Voice/Vision Holocaust Survivor Oral History Archive

Olga Adler - July 26, 1982

Religious Beliefs

Well, this might be a good time to ask a question. Um, after your experiences, did you believe more in God or less in God?

No, no. I was very disappointed. I lost, I, I never gave a, gave a thought. You know what, that's what I say I believe. I believe that I'm not supposed to uh, wake up my father or my mother when they are asleep because that's a sin.
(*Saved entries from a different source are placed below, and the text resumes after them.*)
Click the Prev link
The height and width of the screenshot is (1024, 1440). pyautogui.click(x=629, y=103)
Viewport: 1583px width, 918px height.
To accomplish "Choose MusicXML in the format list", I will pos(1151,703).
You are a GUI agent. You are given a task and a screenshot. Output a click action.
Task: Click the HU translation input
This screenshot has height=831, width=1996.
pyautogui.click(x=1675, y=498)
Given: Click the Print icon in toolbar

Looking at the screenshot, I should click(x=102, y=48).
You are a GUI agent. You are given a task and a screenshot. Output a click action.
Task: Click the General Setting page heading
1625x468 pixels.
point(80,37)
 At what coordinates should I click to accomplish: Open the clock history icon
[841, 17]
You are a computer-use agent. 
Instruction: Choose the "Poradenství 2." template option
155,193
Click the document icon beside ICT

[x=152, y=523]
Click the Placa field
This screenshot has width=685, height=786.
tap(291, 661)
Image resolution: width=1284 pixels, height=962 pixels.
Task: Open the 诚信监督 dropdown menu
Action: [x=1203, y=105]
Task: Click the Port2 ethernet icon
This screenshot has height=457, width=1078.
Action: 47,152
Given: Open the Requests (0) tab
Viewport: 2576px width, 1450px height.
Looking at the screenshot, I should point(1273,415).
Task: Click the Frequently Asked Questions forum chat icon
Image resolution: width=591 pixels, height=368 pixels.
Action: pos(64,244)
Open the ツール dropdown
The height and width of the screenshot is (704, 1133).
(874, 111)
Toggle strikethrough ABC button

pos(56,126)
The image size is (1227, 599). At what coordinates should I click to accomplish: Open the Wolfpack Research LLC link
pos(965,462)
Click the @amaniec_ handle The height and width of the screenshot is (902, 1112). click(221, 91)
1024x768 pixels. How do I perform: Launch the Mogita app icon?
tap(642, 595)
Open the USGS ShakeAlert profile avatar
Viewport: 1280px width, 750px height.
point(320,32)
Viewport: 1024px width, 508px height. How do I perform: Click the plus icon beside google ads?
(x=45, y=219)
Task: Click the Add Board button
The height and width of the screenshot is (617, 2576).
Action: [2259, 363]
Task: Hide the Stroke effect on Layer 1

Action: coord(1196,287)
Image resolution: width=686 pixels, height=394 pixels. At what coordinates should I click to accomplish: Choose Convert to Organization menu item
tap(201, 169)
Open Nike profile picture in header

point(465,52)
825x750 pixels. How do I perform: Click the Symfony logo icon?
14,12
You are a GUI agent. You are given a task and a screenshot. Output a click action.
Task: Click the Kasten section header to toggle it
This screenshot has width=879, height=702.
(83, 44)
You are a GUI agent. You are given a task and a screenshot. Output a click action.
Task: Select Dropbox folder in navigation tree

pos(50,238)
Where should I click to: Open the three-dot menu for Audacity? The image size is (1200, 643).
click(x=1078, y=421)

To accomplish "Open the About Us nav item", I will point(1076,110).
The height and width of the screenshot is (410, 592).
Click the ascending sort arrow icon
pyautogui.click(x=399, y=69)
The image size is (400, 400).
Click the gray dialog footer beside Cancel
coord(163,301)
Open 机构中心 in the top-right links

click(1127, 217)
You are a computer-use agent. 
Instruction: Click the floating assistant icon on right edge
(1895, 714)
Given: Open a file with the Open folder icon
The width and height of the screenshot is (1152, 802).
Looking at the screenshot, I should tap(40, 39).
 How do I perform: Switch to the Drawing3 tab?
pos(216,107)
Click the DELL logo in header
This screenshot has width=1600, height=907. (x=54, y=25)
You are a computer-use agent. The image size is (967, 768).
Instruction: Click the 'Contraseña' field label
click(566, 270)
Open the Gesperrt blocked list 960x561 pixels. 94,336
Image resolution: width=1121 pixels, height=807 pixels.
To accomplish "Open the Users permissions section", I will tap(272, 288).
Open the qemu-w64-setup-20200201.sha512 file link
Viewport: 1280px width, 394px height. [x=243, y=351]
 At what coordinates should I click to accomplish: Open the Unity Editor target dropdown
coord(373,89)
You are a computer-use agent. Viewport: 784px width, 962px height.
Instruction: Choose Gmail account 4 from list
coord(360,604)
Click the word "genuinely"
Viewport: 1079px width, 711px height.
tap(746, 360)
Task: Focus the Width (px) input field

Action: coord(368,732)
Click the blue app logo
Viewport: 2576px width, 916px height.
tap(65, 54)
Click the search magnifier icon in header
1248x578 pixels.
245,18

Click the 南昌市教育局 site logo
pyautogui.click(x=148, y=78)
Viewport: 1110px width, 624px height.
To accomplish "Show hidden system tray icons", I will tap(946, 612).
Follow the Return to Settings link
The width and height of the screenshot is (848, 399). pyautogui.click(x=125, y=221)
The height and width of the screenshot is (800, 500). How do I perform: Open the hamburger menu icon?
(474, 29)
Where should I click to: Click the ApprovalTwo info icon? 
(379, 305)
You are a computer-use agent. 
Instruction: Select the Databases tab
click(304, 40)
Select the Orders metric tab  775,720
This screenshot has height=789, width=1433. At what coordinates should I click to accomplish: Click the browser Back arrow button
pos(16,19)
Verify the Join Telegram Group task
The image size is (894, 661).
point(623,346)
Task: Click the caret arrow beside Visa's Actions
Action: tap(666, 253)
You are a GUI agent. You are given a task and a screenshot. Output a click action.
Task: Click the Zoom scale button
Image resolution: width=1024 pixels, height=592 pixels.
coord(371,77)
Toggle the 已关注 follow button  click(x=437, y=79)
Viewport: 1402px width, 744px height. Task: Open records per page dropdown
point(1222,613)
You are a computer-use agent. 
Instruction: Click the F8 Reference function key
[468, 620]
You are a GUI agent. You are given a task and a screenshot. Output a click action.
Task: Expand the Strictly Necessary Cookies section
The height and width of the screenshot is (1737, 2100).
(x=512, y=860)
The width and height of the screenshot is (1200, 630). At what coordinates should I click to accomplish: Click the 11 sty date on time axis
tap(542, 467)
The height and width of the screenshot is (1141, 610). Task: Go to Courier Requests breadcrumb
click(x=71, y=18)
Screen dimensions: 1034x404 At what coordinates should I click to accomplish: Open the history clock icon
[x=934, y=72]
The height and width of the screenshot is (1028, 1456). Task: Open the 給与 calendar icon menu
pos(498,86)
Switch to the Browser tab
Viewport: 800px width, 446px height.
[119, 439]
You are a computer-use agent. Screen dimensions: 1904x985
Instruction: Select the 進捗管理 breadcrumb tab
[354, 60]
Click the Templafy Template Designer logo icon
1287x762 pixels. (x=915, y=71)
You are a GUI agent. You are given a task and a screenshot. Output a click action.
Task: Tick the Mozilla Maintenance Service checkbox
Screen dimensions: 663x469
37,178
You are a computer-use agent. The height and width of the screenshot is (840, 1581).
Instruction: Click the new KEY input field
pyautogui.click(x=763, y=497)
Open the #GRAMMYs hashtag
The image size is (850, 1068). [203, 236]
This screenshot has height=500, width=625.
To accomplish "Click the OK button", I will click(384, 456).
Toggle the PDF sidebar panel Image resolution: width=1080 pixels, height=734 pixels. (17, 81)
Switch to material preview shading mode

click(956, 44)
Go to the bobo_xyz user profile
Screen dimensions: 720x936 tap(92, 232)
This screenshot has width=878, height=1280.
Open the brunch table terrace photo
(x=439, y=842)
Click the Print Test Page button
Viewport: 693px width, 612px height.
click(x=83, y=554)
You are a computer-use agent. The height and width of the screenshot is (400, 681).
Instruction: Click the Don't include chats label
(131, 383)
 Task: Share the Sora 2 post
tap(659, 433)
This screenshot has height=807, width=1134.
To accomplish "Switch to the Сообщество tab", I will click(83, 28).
And there's somebody sits upstairs with a, with a big beard and writes down you're, if you are a good girl or are not a good girl. We lived together at one time with a judge and they didn't have a kosher household and they were eating ham and all these things and I went there everyday and they wanted to give me. And I said I can't have it, I just have to ask first. And they went out and they said, your father or your uncle said you can eat it. I ate it. You know, I... I don't know, it just uh, I never thought about too mu... too many things to believe in God. It was no other way that you don't, there's, there no other way, I mean I learned to uh, as I say, religious classes and I knew the history of the Jewish history. And I was, I, I wasn't... I, I was aware that I'm a Jewish girl and that's it. I always believed my parents had to do. When there was the holidays and my father went to temple and she, she too... he took off the piece of the ??? and he said, now girl you say that. And I learned in private lessons. You know, in Europe the girls are not as important in the Jewish education. You know, if you can, a little bit read Hebrew and you go to temple in the holidays and you light the candles on Friday evening and you keep a reasonable, a reasonably kosher household, which is not uh, then you are fine.